* [Exercise material]:
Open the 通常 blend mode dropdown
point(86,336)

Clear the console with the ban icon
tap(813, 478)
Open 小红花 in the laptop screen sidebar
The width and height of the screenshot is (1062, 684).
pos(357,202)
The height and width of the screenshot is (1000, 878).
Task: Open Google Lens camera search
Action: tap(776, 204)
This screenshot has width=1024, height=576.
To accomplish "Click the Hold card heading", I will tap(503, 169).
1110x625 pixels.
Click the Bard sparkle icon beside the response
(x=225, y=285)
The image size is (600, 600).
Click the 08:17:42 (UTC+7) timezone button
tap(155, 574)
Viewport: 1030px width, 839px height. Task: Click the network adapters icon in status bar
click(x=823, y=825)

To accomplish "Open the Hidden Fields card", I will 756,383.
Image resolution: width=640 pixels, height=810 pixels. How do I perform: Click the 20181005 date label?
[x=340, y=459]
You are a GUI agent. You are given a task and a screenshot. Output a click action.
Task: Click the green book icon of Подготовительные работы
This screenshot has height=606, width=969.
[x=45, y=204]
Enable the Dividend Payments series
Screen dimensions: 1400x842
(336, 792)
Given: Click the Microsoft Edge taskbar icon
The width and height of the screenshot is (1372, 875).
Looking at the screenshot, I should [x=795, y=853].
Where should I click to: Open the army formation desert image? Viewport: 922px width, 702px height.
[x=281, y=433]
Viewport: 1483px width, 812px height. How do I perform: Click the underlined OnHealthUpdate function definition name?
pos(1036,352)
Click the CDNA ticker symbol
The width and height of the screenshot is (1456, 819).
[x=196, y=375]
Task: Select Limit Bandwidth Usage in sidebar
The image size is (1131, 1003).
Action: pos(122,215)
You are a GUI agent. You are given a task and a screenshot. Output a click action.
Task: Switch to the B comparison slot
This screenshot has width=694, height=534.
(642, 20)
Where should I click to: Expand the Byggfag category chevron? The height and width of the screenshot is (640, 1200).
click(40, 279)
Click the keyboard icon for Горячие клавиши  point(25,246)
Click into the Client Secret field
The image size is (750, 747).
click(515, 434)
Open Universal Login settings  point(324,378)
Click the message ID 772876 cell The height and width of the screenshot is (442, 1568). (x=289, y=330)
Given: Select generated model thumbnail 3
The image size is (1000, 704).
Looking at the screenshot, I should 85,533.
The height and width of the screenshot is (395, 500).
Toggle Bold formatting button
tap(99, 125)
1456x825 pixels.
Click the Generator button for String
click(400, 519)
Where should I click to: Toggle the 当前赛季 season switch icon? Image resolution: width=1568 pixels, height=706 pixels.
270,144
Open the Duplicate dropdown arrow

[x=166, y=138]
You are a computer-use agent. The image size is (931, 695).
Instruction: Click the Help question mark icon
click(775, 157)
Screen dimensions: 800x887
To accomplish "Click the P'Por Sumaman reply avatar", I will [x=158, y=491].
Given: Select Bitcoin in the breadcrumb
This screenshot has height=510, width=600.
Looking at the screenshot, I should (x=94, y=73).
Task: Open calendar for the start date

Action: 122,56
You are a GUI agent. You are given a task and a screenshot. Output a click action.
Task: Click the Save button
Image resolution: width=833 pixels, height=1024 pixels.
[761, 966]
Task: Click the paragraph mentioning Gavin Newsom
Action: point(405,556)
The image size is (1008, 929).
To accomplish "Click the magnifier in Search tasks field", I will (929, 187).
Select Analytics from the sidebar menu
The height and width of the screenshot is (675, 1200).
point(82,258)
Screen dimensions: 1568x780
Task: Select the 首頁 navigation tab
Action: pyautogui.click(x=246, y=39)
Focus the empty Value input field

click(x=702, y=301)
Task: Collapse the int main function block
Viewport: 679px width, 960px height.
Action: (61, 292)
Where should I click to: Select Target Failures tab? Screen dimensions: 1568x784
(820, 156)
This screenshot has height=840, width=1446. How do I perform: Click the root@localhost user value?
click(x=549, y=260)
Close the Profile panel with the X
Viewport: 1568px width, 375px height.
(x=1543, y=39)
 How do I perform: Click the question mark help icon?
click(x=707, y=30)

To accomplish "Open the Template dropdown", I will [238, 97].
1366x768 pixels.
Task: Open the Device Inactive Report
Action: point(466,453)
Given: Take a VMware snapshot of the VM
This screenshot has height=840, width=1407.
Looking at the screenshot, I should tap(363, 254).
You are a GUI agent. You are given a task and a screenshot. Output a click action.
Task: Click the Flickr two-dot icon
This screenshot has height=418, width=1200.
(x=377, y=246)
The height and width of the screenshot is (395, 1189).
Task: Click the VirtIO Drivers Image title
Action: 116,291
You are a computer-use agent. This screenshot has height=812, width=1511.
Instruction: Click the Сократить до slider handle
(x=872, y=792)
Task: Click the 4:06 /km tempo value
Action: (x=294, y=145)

* [To do]: Retype only the stretch of lines above starting at the one with "1110x625 pixels." and stopping at the one with "1456x825 pixels.", exactly as written, with both kept.

* [Answer]:
1110x625 pixels.
Click the Bard sparkle icon beside the response
(x=225, y=285)
The image size is (600, 600).
Click the 08:17:42 (UTC+7) timezone button
tap(155, 574)
Viewport: 1030px width, 839px height. Task: Click the network adapters icon in status bar
click(x=823, y=825)

To accomplish "Open the Hidden Fields card", I will 756,383.
Image resolution: width=640 pixels, height=810 pixels. How do I perform: Click the 20181005 date label?
[x=340, y=459]
You are a GUI agent. You are given a task and a screenshot. Output a click action.
Task: Click the green book icon of Подготовительные работы
This screenshot has height=606, width=969.
[x=45, y=204]
Enable the Dividend Payments series
Screen dimensions: 1400x842
(336, 792)
Given: Click the Microsoft Edge taskbar icon
The width and height of the screenshot is (1372, 875).
Looking at the screenshot, I should [x=795, y=853].
Where should I click to: Open the army formation desert image? Viewport: 922px width, 702px height.
[x=281, y=433]
Viewport: 1483px width, 812px height. How do I perform: Click the underlined OnHealthUpdate function definition name?
pos(1036,352)
Click the CDNA ticker symbol
The width and height of the screenshot is (1456, 819).
[x=196, y=375]
Task: Select Limit Bandwidth Usage in sidebar
The image size is (1131, 1003).
Action: pos(122,215)
You are a GUI agent. You are given a task and a screenshot. Output a click action.
Task: Switch to the B comparison slot
This screenshot has width=694, height=534.
(642, 20)
Where should I click to: Expand the Byggfag category chevron? The height and width of the screenshot is (640, 1200).
click(40, 279)
Click the keyboard icon for Горячие клавиши  point(25,246)
Click into the Client Secret field
The image size is (750, 747).
click(515, 434)
Open Universal Login settings  point(324,378)
Click the message ID 772876 cell The height and width of the screenshot is (442, 1568). (x=289, y=330)
Given: Select generated model thumbnail 3
The image size is (1000, 704).
Looking at the screenshot, I should 85,533.
The height and width of the screenshot is (395, 500).
Toggle Bold formatting button
tap(99, 125)
1456x825 pixels.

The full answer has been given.